Prossiga o texto sobre o Museu Militar de Lisboa, apresentado abaixo, a partir da última frase que nele consta.

# Texto a ler:
---------------

Vd. poste de 12 DE ABRIL DE 2024 > Guiné 61/74 - P25378: Consultório Militar do José Martins (76): Dia 16 de Março de 1974 - Antes do dia - Parte I

Guiné 61/74 - P25380: Os nossos seres, saberes e lazeres (623): Itinerâncias avulsas… Mas saudades sem conto (149): No Museu Militar de Lisboa, o mais antigo da cidade (1) (Mário Beja Santos)

1. Mensagem do nosso camarada Mário Beja Santos (ex-Alf Mil Inf, CMDT do Pel Caç Nat 52, Missirá e Bambadinca, 1968/70), com data de 15 de Janeiro de 2024:

Queridos amigos,
É de facto o mais antigo museu de Lisboa, e num local cheio de história, por aqui houve arsenais, fundições, estaleiros, até se chegar ao Arsenal Real do Exército, e depois foi a fase de aformosear o interior do edifício, há para ali salas deslumbrantes, combinam a azulejaria e artilharia, a pintura e a escultura. Não deixa de intrigar como houve dinheiro a rodos para tornar todas aquelas salas deslumbrantes e dinheiro para pagar a Sousa Lopes, Columbano, Rafael e Gustavo Bordalo Pinheiro, Malhoa, Carlos Reis, Veloso Salgado, a coleção de peças de artilharia não podem deixar ninguém indiferente, tal como os 26 painéis de azulejos nos esplendoroso Pátio dos Canhões. E ao consultar a publicação Roteiro dos Museus Militares descobri que há um núcleo museológico destinado às Ex-Oficinas Gerais de Fardamento e Equipamento, estou absolutamente seguro que lá irei encontrar a indumentária que usámos entre a cidade e a floresta equatorial.

---------------

# Material fornecido:
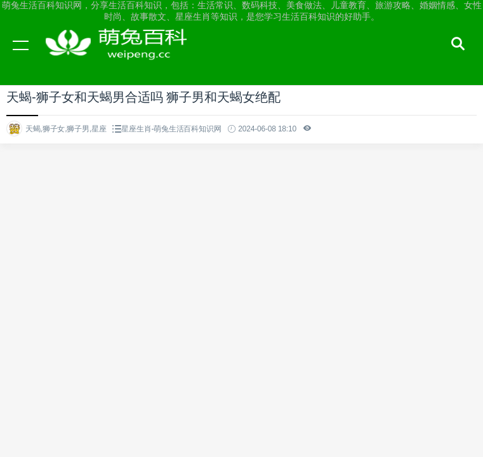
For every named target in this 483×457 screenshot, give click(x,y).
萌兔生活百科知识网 (120, 57)
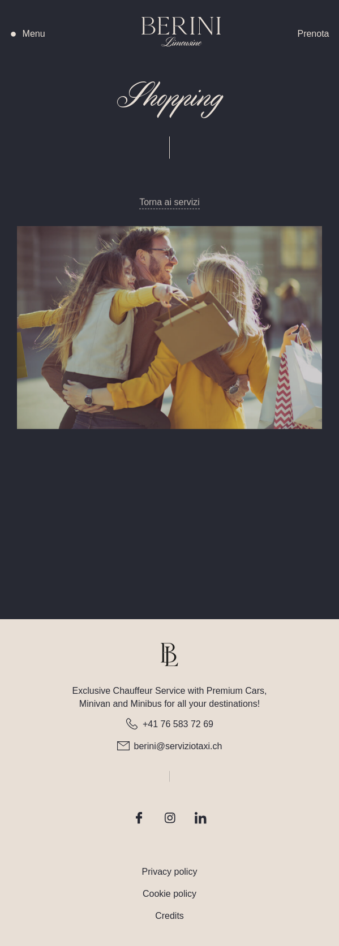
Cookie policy (169, 894)
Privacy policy (170, 871)
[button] (34, 33)
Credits (169, 916)
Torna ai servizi (169, 210)
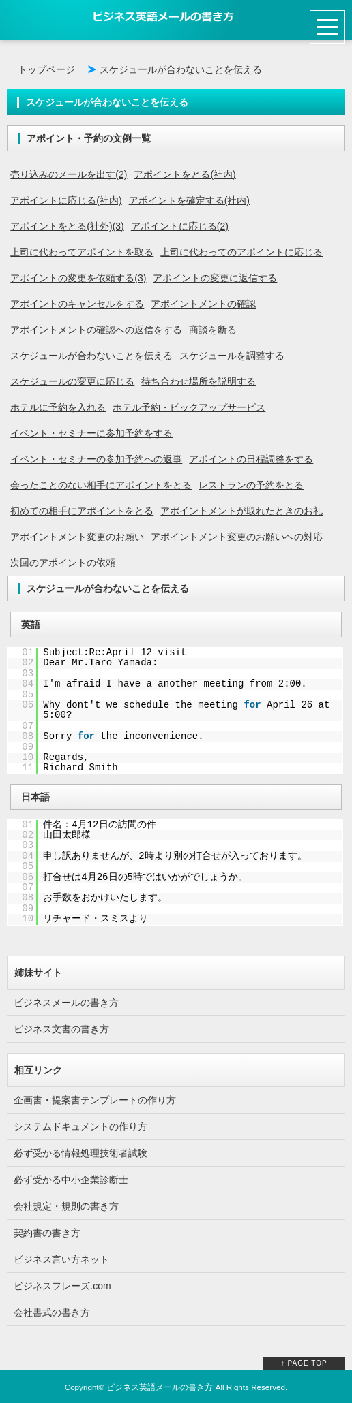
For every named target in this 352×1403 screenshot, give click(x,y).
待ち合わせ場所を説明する (198, 381)
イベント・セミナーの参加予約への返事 (96, 459)
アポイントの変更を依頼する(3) (78, 277)
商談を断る (213, 329)
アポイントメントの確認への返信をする (96, 329)
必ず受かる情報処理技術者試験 (80, 1153)
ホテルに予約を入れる (58, 407)
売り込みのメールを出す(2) (68, 174)
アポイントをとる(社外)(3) (66, 226)
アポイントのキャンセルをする (77, 303)
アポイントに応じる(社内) (65, 200)
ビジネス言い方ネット (61, 1259)
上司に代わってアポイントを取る (81, 252)
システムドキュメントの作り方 (80, 1126)
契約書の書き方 (47, 1232)
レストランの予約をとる (251, 484)
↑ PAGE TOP (304, 1363)
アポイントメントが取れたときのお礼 (241, 510)
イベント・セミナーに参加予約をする (91, 433)
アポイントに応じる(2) (180, 226)
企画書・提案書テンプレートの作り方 (95, 1099)
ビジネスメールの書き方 (66, 1002)
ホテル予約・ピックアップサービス (189, 407)
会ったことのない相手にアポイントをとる (101, 484)
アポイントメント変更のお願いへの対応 (237, 536)
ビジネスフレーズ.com (62, 1285)
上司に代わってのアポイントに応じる (241, 252)
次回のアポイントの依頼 (62, 562)
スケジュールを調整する (231, 355)
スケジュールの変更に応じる (72, 381)
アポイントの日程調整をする (251, 459)
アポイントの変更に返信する (215, 277)
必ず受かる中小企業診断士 (71, 1179)
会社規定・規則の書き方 (66, 1206)
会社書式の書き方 (52, 1312)
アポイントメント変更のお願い (77, 536)
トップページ (46, 69)
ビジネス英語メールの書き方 (159, 1387)
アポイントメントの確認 (203, 303)
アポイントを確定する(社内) (189, 200)
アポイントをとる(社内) (184, 174)
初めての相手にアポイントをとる (81, 510)
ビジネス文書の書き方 (61, 1029)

---------------

# Resposta à tarefa:
Um abraço do
Mário


Itinerâncias avulsas… Mas saudades sem conto (77): No Museu Militar de Lisboa, o mais antigo da cidade - 1

Mário Beja Santos

Vezes que não sei contar que entrei por esta majestosa fachada do Museu Militar de Lisboa, encimada pela escultura de Teixeira Lopes, À Pátria, entrei pelo Pátio dos Canhões, virei à direita, para frequentar o Arquivo Histórico-Militar, estávamos no ano de 2011 e eu ultimava o livro "A Viagem do Tangomau", eram pesquisas sobre unidades militares que tinham passado pelo Leste, antes de 1968, e depois. E não havia um assomo de curiosidade para dar uma volta ao edifício e entrar no museu. E um dia adquiri uma publicação intitulada Roteiro dos Museus Militares, edição By The Book, 2019, ardido pela curiosidade de ter uma cartografia dos ditos museus militares, que os há em Bragança, Porto, Elvas, Alverca e Ovar, Lisboa, Buçaco, não faltam os da Madeira e dos Açores e até a fragata de D. Fernando II e Glória. Creio que estes são os museus que estão na órbita do Ministério da Defesa Nacional, temos também os centros interpretativos, como os do Vimeiro e de Aljubarrota, mas não fazem parte deste roteiro. Fiquei a salivar sabendo que há um núcleo museológico das Ex-Oficinas Gerais de Fardamento e Equipamento, sito no Campo de Santa Clara, espero oportunidade para lhe bater à porta.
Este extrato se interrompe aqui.